_WHAT IS BEING ASKED_
Transcribe word for word the lines below from the line with "Task: Click the red Альфа-Банк logo icon" through the line with "You are a computer-use agent. Screen dimensions: 1264x952", ends included.

____

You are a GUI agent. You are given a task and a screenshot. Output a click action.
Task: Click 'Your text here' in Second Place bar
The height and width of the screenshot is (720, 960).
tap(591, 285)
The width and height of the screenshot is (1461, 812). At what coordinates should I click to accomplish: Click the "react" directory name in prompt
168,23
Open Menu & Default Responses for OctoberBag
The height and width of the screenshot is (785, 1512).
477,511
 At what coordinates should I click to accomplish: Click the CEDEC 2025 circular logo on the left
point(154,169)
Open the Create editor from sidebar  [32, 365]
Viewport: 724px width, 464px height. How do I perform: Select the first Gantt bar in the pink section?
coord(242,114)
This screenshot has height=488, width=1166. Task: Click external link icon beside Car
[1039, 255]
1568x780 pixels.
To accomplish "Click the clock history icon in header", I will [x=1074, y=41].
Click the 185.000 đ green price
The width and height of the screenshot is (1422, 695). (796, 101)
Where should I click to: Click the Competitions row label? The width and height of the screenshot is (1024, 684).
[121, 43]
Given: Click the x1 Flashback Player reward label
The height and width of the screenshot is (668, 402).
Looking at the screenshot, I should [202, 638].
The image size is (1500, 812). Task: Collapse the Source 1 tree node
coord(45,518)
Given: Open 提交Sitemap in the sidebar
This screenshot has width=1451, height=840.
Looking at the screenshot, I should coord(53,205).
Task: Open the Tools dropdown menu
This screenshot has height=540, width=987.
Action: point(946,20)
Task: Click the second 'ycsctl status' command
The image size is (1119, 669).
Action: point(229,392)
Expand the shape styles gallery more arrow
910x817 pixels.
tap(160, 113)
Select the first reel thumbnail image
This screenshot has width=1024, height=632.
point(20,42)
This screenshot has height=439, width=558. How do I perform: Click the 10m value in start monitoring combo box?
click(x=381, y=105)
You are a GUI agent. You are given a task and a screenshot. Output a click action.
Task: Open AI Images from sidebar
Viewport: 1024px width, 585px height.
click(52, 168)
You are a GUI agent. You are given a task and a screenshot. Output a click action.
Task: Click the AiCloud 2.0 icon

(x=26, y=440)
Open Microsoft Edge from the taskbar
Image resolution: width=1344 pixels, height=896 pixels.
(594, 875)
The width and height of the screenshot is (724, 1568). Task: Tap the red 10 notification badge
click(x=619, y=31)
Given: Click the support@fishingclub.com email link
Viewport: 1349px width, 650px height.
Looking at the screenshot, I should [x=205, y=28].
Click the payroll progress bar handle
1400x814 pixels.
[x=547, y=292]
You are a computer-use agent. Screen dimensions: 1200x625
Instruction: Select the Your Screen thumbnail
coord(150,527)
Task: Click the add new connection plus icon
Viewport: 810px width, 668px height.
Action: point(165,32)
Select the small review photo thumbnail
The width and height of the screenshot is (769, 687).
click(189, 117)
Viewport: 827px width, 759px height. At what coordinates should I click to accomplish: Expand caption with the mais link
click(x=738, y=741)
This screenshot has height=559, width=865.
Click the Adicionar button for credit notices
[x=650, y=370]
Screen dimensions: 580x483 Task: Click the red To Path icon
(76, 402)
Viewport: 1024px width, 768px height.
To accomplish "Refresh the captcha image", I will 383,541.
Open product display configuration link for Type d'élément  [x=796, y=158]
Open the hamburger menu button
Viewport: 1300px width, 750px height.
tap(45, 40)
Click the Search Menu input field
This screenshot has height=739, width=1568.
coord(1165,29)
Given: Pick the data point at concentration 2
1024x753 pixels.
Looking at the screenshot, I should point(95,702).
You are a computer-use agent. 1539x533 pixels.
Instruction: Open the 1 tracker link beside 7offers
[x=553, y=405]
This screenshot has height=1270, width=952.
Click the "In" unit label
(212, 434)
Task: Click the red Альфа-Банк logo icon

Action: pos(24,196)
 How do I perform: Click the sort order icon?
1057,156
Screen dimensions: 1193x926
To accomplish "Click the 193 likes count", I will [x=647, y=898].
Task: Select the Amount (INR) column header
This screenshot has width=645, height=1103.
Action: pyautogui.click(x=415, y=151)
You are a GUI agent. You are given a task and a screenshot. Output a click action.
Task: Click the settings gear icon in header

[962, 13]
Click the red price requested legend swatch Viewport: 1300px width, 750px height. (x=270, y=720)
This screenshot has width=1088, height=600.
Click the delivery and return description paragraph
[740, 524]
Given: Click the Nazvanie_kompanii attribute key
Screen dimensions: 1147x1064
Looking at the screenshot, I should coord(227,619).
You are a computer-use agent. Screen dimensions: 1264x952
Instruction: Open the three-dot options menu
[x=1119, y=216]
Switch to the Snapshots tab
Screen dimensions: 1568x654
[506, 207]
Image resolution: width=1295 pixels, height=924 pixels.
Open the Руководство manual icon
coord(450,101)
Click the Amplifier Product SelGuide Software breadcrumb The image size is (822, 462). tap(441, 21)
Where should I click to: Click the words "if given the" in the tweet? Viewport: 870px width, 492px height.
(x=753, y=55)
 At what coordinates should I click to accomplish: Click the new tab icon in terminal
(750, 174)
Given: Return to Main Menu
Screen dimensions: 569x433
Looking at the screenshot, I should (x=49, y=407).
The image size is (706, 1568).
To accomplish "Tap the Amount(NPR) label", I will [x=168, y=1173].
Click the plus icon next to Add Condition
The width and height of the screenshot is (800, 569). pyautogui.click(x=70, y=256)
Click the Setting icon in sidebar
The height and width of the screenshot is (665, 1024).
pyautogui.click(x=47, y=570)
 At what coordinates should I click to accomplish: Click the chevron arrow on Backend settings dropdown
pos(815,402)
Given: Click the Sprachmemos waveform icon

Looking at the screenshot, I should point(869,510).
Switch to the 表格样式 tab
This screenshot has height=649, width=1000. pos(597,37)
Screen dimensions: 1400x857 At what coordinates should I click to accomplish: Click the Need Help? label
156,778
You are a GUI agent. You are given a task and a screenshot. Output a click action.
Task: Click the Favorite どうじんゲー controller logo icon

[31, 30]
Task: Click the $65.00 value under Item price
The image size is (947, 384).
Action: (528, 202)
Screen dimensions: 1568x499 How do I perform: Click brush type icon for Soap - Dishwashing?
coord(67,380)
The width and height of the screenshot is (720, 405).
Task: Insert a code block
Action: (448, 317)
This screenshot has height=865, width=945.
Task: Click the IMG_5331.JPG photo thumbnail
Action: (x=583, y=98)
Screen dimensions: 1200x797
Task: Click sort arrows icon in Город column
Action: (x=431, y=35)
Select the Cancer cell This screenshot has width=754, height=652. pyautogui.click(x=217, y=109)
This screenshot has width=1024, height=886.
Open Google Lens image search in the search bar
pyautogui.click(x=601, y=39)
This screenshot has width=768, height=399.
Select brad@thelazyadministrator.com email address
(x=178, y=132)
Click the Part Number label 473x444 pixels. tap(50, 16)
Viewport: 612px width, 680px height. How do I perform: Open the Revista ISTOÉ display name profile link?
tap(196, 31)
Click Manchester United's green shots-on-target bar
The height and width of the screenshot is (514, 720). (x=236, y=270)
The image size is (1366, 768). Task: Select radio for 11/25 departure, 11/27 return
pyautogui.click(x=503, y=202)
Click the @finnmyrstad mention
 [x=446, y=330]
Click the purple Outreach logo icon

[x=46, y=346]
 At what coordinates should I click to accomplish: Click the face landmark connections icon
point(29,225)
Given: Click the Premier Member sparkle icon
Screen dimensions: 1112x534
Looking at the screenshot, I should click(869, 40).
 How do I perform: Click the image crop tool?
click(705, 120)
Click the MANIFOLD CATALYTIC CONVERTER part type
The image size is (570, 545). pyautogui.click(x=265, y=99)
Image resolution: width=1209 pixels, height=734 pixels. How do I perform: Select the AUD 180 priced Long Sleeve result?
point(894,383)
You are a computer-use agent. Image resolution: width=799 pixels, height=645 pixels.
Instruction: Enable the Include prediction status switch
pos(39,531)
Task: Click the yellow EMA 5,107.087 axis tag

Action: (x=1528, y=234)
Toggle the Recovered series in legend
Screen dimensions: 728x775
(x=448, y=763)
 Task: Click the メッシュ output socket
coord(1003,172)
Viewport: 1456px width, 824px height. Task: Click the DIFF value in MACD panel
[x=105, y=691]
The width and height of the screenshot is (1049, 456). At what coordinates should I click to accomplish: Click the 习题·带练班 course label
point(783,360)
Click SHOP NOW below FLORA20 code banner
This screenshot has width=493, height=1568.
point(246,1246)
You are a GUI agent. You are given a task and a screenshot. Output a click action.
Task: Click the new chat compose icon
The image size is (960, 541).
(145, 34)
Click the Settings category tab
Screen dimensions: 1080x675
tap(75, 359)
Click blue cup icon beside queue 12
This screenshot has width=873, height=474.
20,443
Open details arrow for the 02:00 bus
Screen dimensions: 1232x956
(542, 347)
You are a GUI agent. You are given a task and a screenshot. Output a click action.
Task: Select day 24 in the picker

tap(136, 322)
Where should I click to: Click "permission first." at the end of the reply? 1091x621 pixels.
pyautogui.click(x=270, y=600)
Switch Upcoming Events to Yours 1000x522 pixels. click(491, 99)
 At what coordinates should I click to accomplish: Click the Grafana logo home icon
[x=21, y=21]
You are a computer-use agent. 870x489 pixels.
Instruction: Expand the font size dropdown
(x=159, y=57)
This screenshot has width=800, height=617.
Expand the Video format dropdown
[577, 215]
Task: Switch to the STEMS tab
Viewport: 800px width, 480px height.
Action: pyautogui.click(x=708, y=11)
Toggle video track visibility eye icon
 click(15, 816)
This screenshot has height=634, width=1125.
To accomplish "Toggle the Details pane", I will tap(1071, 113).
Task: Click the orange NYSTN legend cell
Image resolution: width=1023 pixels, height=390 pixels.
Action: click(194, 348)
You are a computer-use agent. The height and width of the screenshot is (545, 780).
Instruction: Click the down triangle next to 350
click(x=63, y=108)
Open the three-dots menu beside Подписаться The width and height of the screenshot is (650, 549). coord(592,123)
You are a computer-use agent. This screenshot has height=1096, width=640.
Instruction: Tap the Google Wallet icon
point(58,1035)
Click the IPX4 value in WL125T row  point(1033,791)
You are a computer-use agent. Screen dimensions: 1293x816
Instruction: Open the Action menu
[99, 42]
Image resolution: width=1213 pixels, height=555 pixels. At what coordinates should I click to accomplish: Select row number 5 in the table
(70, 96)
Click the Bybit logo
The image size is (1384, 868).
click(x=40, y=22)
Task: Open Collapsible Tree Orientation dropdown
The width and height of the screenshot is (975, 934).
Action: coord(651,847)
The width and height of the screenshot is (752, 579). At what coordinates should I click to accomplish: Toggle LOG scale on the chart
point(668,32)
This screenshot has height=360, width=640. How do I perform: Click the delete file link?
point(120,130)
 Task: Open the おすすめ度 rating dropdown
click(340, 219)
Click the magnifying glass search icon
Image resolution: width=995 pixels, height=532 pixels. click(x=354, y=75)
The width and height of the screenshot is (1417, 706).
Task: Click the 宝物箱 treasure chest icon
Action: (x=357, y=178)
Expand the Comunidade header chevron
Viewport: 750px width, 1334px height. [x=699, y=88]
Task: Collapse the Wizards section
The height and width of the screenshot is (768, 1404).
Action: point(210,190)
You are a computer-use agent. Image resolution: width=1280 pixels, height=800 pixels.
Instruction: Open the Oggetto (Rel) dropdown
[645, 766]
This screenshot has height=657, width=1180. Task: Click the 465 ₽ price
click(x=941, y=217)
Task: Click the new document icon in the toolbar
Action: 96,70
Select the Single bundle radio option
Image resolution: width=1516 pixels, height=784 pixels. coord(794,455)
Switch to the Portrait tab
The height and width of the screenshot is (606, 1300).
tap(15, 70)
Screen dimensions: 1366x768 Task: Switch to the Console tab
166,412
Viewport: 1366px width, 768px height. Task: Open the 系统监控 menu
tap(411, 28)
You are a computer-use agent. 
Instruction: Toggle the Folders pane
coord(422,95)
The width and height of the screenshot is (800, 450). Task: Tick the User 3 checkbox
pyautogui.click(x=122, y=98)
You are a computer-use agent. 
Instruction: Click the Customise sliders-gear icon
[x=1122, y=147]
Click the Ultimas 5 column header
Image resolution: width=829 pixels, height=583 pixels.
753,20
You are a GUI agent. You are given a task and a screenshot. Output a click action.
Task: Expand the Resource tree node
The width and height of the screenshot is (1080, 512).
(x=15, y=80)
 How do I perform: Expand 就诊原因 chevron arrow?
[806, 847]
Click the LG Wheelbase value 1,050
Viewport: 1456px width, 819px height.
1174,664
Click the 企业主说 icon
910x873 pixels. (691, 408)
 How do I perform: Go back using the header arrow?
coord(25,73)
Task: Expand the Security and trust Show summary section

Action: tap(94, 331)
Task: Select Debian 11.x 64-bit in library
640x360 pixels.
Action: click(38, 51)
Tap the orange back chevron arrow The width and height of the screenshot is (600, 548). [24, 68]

____

_ANSWER AREA_
Task: Click the red Альфа-Банк logo icon

Action: pos(24,196)
 How do I perform: Click the sort order icon?
1057,156
Screen dimensions: 1193x926
To accomplish "Click the 193 likes count", I will [x=647, y=898].
Task: Select the Amount (INR) column header
This screenshot has width=645, height=1103.
Action: pyautogui.click(x=415, y=151)
You are a GUI agent. You are given a task and a screenshot. Output a click action.
Task: Click the settings gear icon in header

[962, 13]
Click the red price requested legend swatch Viewport: 1300px width, 750px height. (x=270, y=720)
This screenshot has width=1088, height=600.
Click the delivery and return description paragraph
[740, 524]
Given: Click the Nazvanie_kompanii attribute key
Screen dimensions: 1147x1064
Looking at the screenshot, I should coord(227,619).
You are a computer-use agent. Screen dimensions: 1264x952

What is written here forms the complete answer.